_Problem statement_
Extract each line of the material below that contains the string "Close". Only matches with the same capitalization count.

_Provided records_
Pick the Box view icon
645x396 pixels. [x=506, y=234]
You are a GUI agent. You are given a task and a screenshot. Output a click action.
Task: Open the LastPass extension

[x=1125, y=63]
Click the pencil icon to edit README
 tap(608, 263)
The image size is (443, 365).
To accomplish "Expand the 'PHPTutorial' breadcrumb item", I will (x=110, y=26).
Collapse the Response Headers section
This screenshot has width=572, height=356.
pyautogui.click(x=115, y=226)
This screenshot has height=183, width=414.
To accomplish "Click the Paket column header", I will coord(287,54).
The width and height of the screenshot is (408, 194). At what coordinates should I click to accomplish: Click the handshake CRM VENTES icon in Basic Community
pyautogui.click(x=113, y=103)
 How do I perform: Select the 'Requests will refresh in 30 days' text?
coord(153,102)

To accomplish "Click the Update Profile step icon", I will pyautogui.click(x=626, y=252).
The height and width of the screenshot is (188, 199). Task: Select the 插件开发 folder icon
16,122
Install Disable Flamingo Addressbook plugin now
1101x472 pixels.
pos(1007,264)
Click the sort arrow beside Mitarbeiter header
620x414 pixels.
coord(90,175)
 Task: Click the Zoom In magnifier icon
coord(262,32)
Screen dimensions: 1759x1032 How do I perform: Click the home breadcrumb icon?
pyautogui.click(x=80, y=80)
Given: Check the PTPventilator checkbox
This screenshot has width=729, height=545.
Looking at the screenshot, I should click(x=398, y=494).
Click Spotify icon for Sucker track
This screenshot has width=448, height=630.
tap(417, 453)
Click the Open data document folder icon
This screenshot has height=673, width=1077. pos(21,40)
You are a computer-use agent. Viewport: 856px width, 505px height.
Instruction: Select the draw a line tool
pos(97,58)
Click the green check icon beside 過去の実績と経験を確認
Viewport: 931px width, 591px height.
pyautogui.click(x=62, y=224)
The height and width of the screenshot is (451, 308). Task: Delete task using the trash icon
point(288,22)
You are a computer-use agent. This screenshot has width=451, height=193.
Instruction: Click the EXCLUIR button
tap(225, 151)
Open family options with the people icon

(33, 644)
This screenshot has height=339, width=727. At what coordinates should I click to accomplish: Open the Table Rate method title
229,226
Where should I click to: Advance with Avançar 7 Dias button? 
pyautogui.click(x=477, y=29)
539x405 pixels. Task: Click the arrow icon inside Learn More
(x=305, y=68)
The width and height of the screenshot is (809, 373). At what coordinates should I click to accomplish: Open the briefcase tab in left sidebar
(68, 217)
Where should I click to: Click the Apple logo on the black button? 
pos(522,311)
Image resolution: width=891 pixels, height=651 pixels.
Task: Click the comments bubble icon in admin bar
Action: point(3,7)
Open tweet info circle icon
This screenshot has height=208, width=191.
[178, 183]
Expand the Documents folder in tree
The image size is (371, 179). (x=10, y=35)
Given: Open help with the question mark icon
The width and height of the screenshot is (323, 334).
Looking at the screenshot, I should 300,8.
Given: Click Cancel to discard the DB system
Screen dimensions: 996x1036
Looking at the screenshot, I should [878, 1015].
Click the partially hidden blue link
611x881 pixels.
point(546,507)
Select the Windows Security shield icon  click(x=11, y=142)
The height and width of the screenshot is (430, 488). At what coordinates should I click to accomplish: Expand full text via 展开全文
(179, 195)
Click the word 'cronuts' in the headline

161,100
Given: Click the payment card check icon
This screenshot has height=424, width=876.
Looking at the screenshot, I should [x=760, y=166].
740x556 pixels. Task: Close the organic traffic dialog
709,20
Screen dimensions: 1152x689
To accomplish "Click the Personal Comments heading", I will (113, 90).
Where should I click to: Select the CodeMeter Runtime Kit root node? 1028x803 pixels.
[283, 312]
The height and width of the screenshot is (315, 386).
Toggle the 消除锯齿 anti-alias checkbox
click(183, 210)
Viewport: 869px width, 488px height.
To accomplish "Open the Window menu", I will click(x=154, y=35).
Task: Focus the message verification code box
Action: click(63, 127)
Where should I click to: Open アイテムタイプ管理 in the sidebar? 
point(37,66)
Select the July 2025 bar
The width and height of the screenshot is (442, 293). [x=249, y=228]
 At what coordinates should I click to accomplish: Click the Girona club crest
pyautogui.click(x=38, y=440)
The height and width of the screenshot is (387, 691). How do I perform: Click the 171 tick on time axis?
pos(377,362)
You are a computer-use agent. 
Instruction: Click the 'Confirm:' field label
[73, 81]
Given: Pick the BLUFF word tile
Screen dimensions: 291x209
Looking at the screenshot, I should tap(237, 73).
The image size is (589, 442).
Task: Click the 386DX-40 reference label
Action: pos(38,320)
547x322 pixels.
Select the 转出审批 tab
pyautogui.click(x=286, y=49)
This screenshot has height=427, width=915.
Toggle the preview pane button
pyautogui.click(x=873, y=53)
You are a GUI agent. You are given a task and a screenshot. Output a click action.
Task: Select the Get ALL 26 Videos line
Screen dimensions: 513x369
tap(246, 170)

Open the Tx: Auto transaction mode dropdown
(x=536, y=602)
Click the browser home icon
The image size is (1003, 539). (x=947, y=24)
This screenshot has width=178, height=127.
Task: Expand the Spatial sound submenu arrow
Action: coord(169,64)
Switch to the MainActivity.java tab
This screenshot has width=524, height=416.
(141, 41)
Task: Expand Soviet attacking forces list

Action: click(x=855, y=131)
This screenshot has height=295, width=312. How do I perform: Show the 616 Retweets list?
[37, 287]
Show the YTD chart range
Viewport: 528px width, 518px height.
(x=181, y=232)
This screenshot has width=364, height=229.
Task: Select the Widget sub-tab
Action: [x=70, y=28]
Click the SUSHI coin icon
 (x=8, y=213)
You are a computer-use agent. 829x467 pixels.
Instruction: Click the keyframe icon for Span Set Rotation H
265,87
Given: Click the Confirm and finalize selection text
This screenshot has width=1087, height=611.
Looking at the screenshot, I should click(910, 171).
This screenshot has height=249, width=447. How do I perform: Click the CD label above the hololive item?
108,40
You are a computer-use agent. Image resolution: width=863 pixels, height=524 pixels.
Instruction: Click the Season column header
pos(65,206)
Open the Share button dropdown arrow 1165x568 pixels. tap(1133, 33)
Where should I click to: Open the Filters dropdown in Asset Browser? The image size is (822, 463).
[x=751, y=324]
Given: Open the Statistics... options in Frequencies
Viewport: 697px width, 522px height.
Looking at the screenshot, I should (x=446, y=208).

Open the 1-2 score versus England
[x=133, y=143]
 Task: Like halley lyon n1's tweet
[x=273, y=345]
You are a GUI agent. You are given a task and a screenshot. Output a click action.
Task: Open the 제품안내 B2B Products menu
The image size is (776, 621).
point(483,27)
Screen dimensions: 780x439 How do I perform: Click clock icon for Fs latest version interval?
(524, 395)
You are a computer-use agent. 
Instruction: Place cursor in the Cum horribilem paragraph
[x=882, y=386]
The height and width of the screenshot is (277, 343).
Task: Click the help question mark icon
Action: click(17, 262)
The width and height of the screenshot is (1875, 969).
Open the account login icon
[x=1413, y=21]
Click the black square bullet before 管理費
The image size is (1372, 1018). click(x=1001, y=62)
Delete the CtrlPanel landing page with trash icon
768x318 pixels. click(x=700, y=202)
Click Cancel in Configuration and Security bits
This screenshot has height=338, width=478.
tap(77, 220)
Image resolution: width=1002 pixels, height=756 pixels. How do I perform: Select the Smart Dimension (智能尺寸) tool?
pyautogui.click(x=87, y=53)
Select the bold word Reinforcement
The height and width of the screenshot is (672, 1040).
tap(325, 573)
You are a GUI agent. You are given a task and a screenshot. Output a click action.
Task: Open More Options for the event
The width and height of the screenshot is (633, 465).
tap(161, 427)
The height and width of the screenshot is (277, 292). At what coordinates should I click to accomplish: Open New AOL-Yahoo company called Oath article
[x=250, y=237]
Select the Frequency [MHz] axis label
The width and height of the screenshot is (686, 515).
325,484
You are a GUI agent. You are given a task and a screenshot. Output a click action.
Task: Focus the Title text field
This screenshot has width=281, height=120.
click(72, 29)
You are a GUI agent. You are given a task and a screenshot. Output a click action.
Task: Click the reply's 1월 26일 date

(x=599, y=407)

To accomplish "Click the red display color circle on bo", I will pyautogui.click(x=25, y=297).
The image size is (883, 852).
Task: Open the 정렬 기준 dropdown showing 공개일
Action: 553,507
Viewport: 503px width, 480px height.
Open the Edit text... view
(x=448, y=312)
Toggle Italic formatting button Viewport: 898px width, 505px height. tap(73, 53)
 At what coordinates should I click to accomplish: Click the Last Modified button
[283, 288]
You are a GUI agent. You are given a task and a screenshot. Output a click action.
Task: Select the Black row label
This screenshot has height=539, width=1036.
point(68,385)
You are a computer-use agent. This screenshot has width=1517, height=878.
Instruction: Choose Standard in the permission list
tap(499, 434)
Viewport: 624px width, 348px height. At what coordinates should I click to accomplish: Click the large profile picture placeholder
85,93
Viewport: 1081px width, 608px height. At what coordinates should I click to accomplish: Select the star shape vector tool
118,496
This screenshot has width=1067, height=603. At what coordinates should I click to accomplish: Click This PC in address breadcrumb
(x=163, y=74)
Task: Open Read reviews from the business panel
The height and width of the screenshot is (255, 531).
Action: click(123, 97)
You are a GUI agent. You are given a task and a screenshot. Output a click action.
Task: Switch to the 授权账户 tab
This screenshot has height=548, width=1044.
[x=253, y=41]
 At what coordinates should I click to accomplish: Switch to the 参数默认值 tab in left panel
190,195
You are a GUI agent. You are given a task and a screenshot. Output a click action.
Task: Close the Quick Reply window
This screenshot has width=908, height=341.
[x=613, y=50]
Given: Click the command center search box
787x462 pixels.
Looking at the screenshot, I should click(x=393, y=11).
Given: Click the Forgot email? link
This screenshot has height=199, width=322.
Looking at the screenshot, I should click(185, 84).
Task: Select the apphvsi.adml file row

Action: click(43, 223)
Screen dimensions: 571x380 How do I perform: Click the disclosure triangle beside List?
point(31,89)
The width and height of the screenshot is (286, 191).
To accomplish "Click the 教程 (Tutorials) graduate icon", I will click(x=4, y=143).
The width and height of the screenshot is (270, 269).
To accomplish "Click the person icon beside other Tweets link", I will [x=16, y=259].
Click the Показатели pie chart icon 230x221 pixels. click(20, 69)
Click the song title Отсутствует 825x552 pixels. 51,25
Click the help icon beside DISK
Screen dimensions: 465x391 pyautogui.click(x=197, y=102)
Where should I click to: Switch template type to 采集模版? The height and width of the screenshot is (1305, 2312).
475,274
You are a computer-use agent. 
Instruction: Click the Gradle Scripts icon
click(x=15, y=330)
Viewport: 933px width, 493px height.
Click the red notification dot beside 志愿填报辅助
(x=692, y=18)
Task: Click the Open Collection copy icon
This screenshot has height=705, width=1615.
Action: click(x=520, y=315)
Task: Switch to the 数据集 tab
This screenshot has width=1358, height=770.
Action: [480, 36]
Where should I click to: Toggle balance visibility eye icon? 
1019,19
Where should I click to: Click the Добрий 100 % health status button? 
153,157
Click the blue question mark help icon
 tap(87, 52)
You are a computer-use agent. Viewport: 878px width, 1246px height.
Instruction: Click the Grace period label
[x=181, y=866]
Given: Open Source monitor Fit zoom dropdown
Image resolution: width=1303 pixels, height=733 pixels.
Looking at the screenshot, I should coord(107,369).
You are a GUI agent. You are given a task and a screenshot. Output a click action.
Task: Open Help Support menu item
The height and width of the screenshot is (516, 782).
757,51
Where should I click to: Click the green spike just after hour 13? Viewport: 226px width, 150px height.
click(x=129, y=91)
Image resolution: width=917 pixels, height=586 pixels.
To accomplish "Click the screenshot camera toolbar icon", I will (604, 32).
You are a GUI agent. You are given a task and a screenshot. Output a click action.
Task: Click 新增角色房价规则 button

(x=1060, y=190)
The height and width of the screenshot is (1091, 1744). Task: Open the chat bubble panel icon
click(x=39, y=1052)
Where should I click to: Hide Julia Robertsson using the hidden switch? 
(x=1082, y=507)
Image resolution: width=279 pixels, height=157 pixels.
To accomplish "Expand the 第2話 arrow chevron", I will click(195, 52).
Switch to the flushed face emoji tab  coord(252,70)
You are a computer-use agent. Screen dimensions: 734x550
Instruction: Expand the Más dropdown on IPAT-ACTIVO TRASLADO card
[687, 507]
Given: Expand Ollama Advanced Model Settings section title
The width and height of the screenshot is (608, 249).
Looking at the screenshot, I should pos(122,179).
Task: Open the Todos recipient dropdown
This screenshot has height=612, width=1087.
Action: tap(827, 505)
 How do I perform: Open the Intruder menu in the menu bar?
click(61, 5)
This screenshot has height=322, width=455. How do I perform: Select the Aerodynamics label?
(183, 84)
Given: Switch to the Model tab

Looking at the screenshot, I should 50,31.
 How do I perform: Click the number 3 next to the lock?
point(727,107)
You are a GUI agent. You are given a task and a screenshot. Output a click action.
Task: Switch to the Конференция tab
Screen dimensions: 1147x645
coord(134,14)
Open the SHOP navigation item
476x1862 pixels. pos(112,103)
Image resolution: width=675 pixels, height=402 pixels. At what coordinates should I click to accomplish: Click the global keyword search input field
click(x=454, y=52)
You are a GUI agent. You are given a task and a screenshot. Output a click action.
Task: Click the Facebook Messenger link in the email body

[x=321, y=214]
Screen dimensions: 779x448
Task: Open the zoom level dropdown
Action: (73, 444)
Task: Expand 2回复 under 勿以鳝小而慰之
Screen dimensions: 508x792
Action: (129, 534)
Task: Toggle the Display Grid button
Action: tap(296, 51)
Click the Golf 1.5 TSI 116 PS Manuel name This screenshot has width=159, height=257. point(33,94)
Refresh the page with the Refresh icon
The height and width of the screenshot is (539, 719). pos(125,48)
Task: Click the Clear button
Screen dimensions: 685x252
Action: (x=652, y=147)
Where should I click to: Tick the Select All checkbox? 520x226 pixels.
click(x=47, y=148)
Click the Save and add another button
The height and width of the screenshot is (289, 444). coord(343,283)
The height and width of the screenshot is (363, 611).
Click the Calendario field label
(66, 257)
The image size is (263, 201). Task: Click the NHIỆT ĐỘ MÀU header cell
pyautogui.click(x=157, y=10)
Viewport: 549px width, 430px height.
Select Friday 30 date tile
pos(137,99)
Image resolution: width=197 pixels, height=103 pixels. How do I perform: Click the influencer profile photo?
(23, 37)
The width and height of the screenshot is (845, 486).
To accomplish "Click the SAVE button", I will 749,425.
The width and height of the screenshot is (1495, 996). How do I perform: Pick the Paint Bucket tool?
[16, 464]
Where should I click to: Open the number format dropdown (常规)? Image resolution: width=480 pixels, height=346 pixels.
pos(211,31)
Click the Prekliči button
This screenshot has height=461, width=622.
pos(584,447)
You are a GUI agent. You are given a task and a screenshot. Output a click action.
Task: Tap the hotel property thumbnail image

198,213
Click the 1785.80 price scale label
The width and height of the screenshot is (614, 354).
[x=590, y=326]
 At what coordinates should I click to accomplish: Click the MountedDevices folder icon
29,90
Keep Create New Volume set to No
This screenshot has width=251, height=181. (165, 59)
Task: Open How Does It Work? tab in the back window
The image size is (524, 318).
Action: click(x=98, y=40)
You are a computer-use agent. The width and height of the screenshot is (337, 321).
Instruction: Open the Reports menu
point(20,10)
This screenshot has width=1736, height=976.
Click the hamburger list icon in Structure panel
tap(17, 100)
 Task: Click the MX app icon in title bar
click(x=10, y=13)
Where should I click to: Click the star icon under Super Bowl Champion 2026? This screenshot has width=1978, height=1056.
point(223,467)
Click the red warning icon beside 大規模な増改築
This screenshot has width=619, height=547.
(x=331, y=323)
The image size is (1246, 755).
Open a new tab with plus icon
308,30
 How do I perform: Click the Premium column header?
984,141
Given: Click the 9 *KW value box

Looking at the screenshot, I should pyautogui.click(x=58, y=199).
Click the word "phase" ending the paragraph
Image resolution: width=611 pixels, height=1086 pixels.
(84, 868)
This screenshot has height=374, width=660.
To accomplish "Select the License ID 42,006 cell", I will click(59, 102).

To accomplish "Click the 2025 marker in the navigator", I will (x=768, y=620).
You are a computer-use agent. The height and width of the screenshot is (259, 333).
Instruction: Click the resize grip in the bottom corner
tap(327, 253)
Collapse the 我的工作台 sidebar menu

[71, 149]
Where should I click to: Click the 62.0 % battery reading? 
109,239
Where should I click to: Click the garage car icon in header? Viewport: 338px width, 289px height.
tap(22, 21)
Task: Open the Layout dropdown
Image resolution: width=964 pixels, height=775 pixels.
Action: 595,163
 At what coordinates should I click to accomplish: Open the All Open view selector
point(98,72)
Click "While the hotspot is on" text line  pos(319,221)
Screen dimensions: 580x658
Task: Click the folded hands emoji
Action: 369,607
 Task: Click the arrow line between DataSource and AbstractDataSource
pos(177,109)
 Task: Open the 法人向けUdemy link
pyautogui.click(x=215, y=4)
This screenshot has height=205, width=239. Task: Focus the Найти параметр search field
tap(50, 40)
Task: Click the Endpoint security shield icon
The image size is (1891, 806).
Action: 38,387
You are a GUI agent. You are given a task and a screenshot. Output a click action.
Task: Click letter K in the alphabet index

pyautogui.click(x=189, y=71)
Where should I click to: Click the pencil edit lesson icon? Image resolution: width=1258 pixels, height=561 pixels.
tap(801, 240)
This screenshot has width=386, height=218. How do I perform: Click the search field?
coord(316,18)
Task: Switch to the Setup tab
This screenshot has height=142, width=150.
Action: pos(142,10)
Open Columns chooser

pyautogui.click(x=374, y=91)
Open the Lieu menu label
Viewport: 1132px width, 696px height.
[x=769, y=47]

_Solved problem_
740x556 pixels. Task: Close the organic traffic dialog
Task: Close the Quick Reply window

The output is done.